Source records section start

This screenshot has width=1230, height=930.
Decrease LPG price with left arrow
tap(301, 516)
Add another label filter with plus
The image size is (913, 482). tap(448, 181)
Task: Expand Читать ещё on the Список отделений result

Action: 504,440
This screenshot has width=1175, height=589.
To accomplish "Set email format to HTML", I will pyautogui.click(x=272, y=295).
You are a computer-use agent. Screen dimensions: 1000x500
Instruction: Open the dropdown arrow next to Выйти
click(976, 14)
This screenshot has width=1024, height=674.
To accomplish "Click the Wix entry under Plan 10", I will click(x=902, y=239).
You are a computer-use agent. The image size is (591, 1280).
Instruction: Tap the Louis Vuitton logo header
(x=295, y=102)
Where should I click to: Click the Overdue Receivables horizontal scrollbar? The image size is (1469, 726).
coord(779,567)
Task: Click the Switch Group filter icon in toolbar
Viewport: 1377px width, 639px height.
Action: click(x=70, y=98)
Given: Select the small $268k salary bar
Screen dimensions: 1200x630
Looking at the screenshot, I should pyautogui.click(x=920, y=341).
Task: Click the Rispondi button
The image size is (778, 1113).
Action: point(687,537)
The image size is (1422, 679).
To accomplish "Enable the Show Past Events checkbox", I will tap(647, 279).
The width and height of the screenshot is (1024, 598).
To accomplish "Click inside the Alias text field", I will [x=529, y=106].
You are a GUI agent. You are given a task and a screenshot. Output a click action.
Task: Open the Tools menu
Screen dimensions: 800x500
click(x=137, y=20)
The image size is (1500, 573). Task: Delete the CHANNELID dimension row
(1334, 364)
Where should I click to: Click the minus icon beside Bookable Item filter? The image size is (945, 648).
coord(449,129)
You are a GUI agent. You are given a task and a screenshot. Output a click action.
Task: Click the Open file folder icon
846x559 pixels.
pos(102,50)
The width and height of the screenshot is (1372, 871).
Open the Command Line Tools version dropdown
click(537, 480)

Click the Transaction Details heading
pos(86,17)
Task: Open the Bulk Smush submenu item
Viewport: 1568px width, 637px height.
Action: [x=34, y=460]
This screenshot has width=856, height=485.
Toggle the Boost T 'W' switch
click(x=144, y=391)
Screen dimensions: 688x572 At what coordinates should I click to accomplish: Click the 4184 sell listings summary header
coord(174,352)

Source records section end

Produce a precise copy of all the material above.

Answer for the task>
This screenshot has width=1230, height=930.
Decrease LPG price with left arrow
tap(301, 516)
Add another label filter with plus
The image size is (913, 482). tap(448, 181)
Task: Expand Читать ещё on the Список отделений result

Action: 504,440
This screenshot has width=1175, height=589.
To accomplish "Set email format to HTML", I will pyautogui.click(x=272, y=295).
You are a computer-use agent. Screen dimensions: 1000x500
Instruction: Open the dropdown arrow next to Выйти
click(976, 14)
This screenshot has width=1024, height=674.
To accomplish "Click the Wix entry under Plan 10", I will click(x=902, y=239).
You are a computer-use agent. The image size is (591, 1280).
Instruction: Tap the Louis Vuitton logo header
(x=295, y=102)
Where should I click to: Click the Overdue Receivables horizontal scrollbar? The image size is (1469, 726).
coord(779,567)
Task: Click the Switch Group filter icon in toolbar
Viewport: 1377px width, 639px height.
Action: click(x=70, y=98)
Given: Select the small $268k salary bar
Screen dimensions: 1200x630
Looking at the screenshot, I should pyautogui.click(x=920, y=341).
Task: Click the Rispondi button
The image size is (778, 1113).
Action: point(687,537)
The image size is (1422, 679).
To accomplish "Enable the Show Past Events checkbox", I will tap(647, 279).
The width and height of the screenshot is (1024, 598).
To accomplish "Click inside the Alias text field", I will [x=529, y=106].
You are a GUI agent. You are given a task and a screenshot. Output a click action.
Task: Open the Tools menu
Screen dimensions: 800x500
click(x=137, y=20)
The image size is (1500, 573). Task: Delete the CHANNELID dimension row
(1334, 364)
Where should I click to: Click the minus icon beside Bookable Item filter? The image size is (945, 648).
coord(449,129)
You are a GUI agent. You are given a task and a screenshot. Output a click action.
Task: Click the Open file folder icon
846x559 pixels.
pos(102,50)
The width and height of the screenshot is (1372, 871).
Open the Command Line Tools version dropdown
click(537, 480)

Click the Transaction Details heading
pos(86,17)
Task: Open the Bulk Smush submenu item
Viewport: 1568px width, 637px height.
Action: [x=34, y=460]
This screenshot has width=856, height=485.
Toggle the Boost T 'W' switch
click(x=144, y=391)
Screen dimensions: 688x572 At what coordinates should I click to accomplish: Click the 4184 sell listings summary header
coord(174,352)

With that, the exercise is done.